I'm not entirely sure if I count as a "new" user, having been to sea with Alvin, Jason, and Sentry each once before, but I was accepted into the program. It was a very worthwhile weekend for me (yes, the meeting was on a Saturday and Sunday). I got to network with some of the major players in deep-sea research, tell them my ideas, and discuss directions for future work. I made contact with new collaborators and strategically chose my place at dinner right next to an NSF program manager.

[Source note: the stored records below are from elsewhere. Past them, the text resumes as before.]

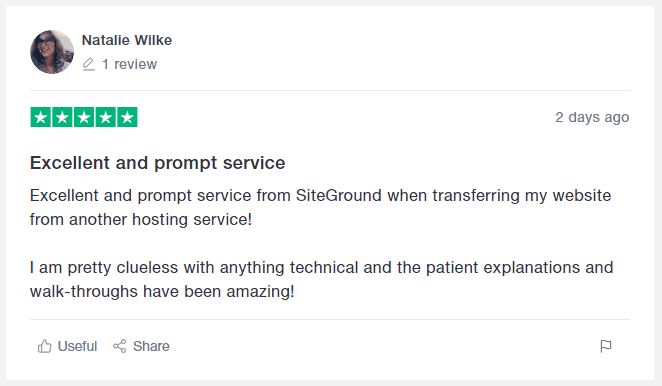The image size is (662, 386).
Task: Click the fifth green rating star
Action: [x=128, y=117]
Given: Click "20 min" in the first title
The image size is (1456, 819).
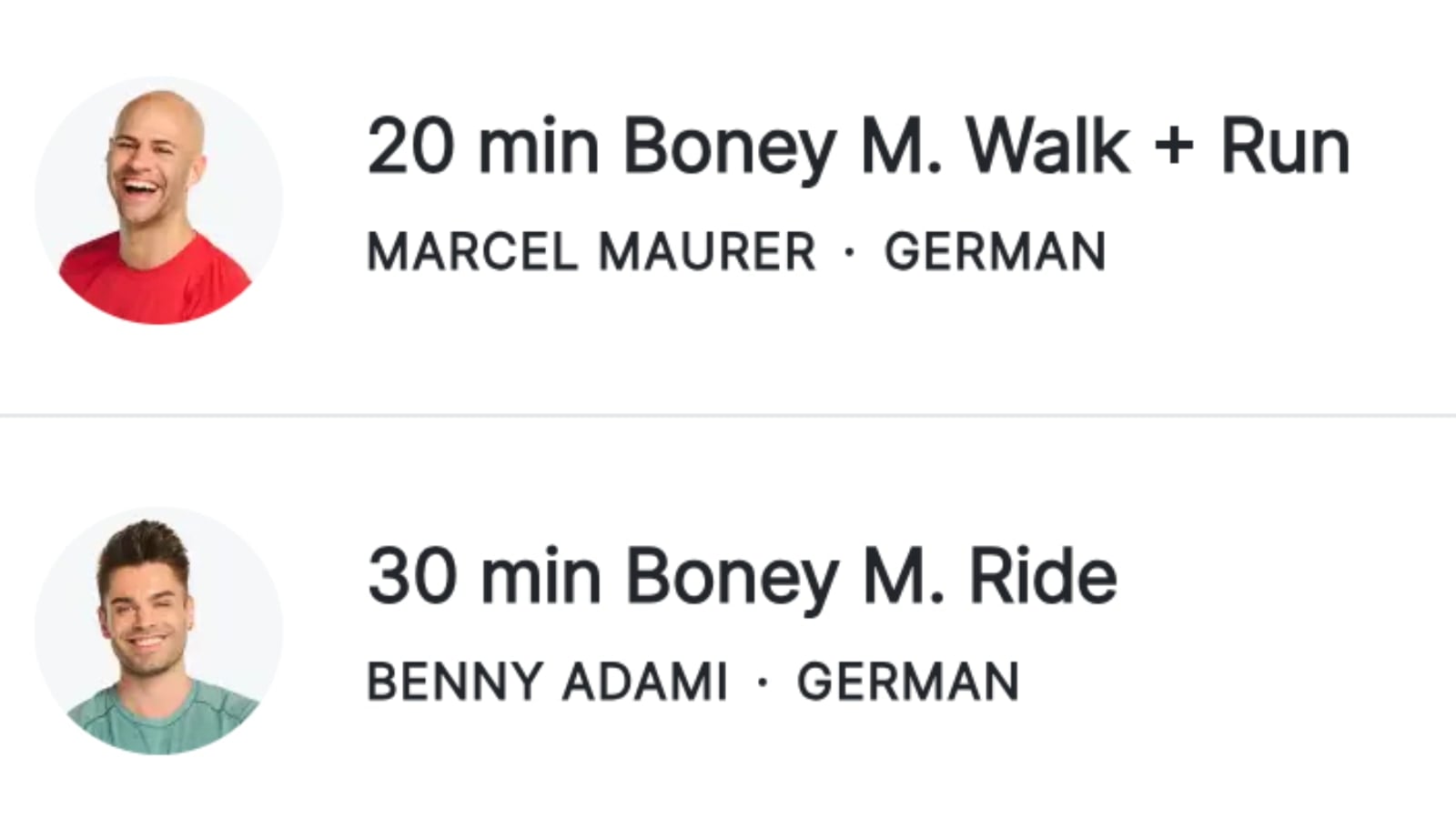Looking at the screenshot, I should [x=483, y=147].
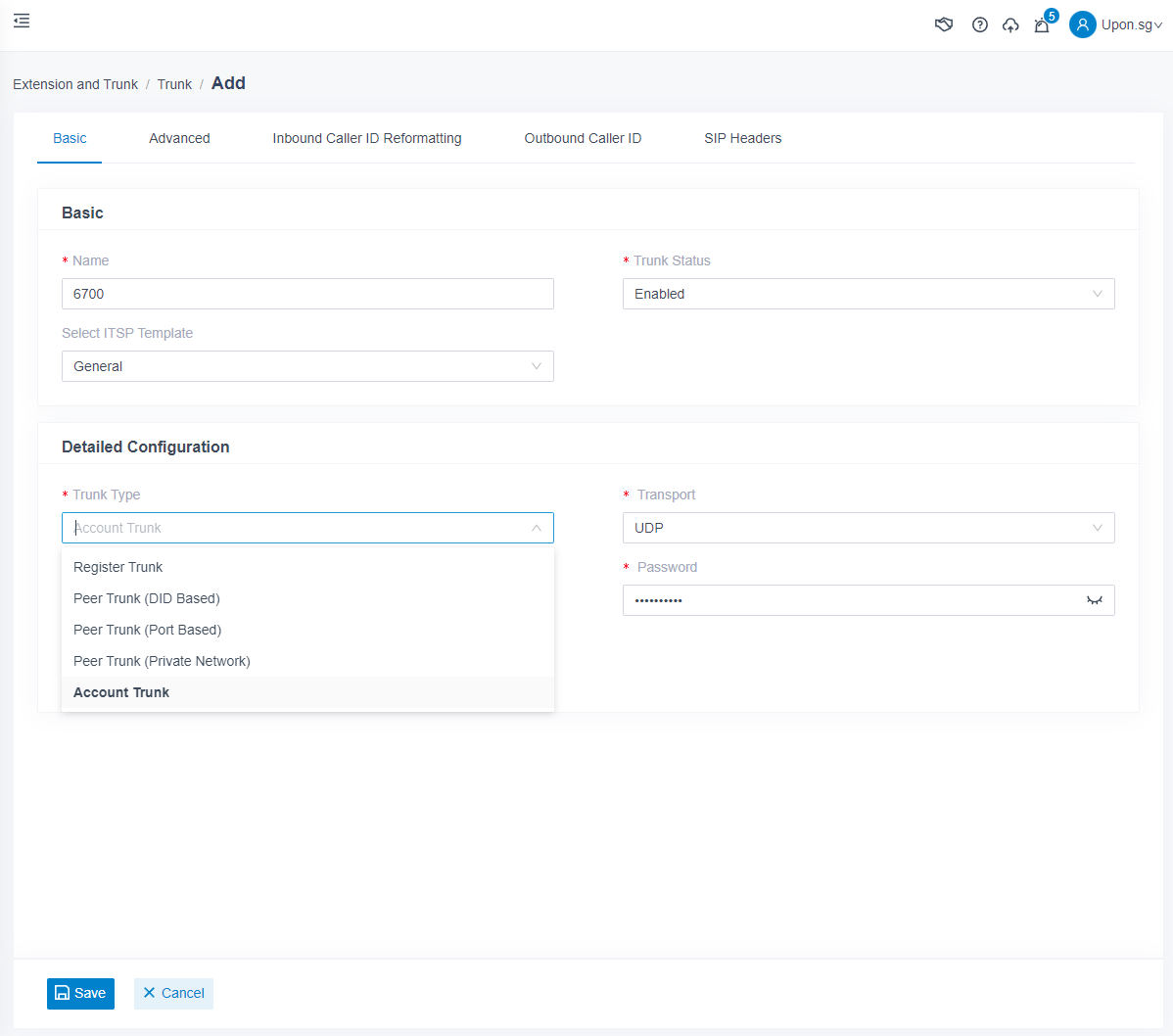Pick Peer Trunk (Private Network) option
This screenshot has width=1173, height=1036.
(x=162, y=661)
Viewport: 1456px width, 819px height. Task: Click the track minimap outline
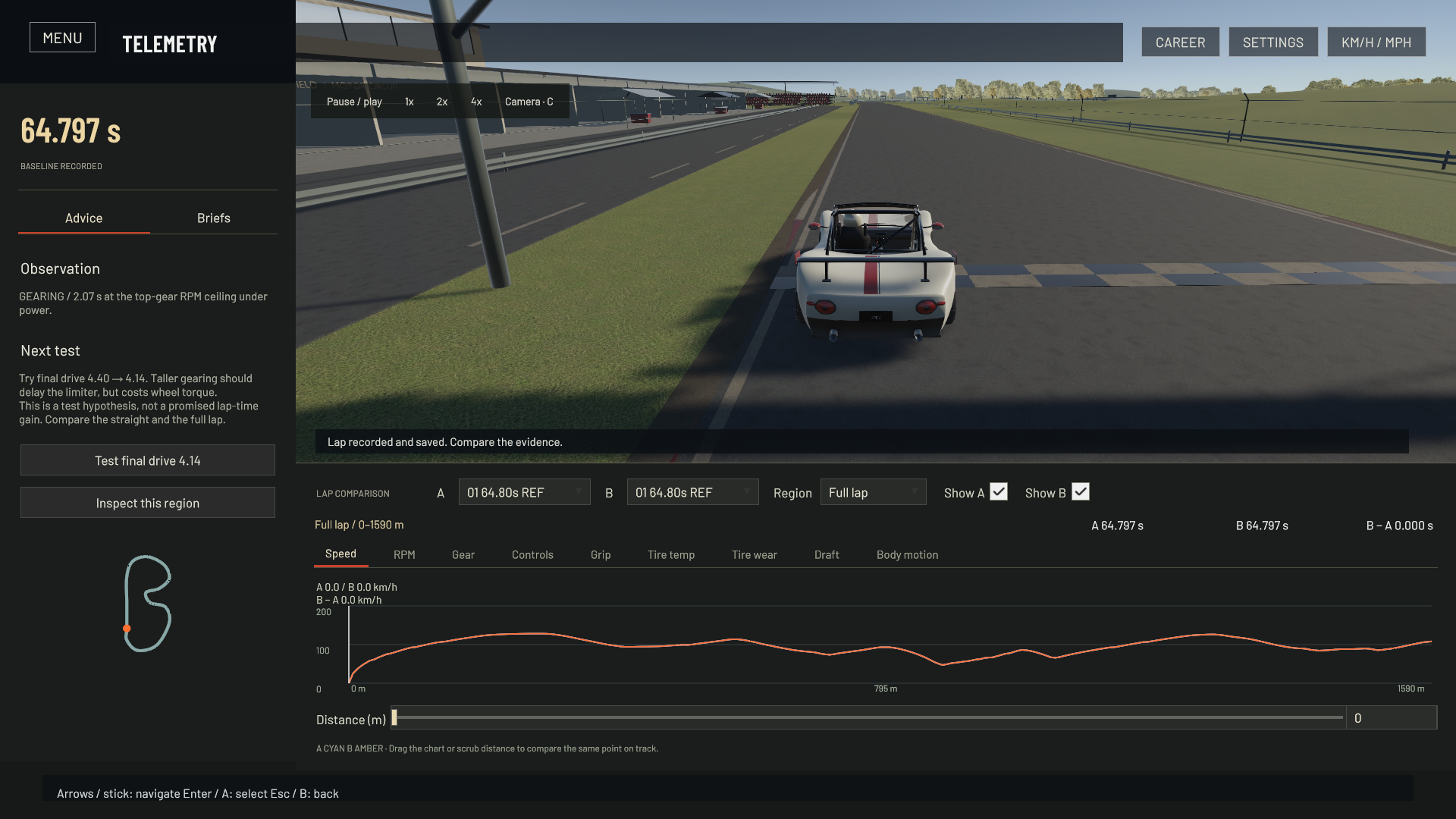click(148, 604)
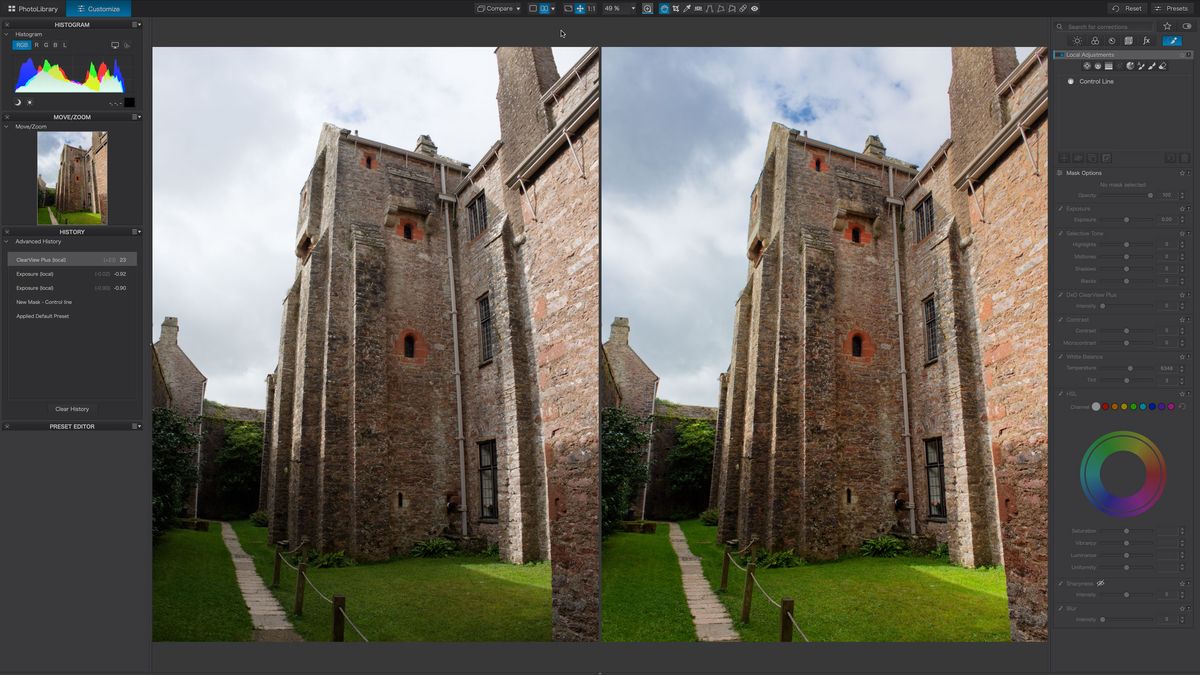This screenshot has height=675, width=1200.
Task: Activate the Crop tool in the toolbar
Action: [x=676, y=8]
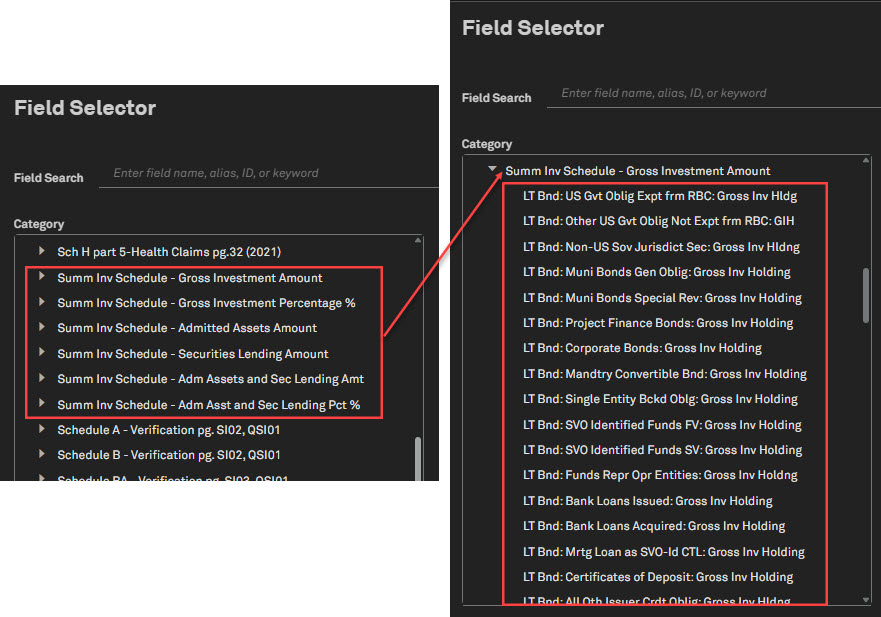Screen dimensions: 881x617
Task: Expand Sch H part 5-Health Claims category
Action: [42, 252]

There was one moment over the weekend that really stood out to me, mostly because it was such a shock. Early on Sunday morning, as everyone was getting settled into their seats, I spotted my friend, Cliff, across the room. We've been on two long-haul cruises together, and I really enjoy working with him, so I went up to say hi. At some point in the conversation, Cliff's advisor, who was sitting next to him, turned to me and introduced himself. I actually didn't need the introduction - the advisor was a prominent deep-sea biologist with a distinct appearance. I knew exactly who he was. I was familiar with his work, but what I didn't realize is that he was also familiar with mine. He even used the words "big fan." I was floored.
By the end of the day, I had both men's contact information and an invitation to visit their institution. It is certainly not every day that I'm approached by a well-respected researcher who wants to work with me, so I was on cloud nine. I'm very excited to see what will come of the partnership.
The DeSSC meeting was a good chance for me to be present in the deep-sea community, and I made the most of the opportunity!